-- begin ARTICLE --

There is a special convention for the ``WARNING`` level: if the message format string is ``"%s%s> %s"`` the second
argument is rendered in a dimmed style and the ``>`` acts as a separator. This is the pattern tox itself uses to show
the tox-environment prefix:

.. code-block:: python

    # The second argument (plugin name) appears dimmed, followed by "> message"
    logging.warning("%s%s> %s", "", "my-plugin", "This is a warning message")

For other levels (including ``ERROR``), the entire line is colored, so inline formatting is not possible.

.. note::

    Color is controlled by the ``--colored`` flag and the ``NO_COLOR`` / ``FORCE_COLOR`` environment variables. Plugin
    code does not need to handle color escapes manually.

Debug output
============

At ``-vvv`` (``DEBUG`` level), tox adds extra metadata to every log line:

- elapsed time in milliseconds
- one-letter level indicator (``D``, ``I``, ``W``, ``E``, ``C``)
- source file and line number

This is useful for profiling and tracing plugin behavior.

Complete example
================

.. code-block:: python

    import logging

    from tox.plugin import impl
    from tox.tox_env.api import ToxEnv

    logger = logging.getLogger(__name__)


    @impl
    def tox_before_run_commands(tox_env: ToxEnv) -> None:
        # Visible at -vv or higher
        logger.info("preparing environment %s", tox_env.name)

-- end ARTICLE --
-- begin INFORMATION SHOWN --

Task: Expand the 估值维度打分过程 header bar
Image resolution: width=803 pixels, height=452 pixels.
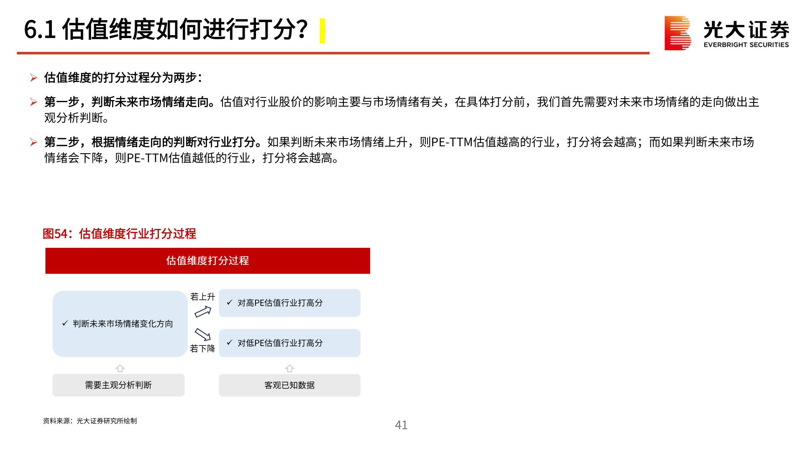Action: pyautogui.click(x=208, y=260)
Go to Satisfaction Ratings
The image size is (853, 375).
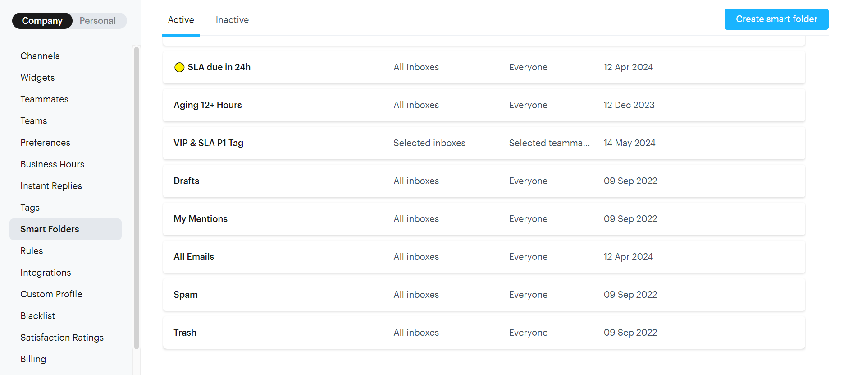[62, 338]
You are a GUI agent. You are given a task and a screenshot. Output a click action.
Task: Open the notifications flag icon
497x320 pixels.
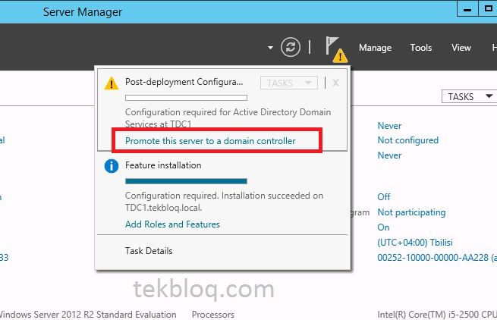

-- end INFORMATION SHOWN --

:: SET TASK ::
Return verbatim the section of the tox logging guide above that starts with the words "# The second" and ends with "is not possible.".

:: SOLVED EXERCISE ::
# The second argument (plugin name) appears dimmed, followed by "> message"
    logging.warning("%s%s> %s", "", "my-plugin", "This is a warning message")

For other levels (including ``ERROR``), the entire line is colored, so inline formatting is not possible.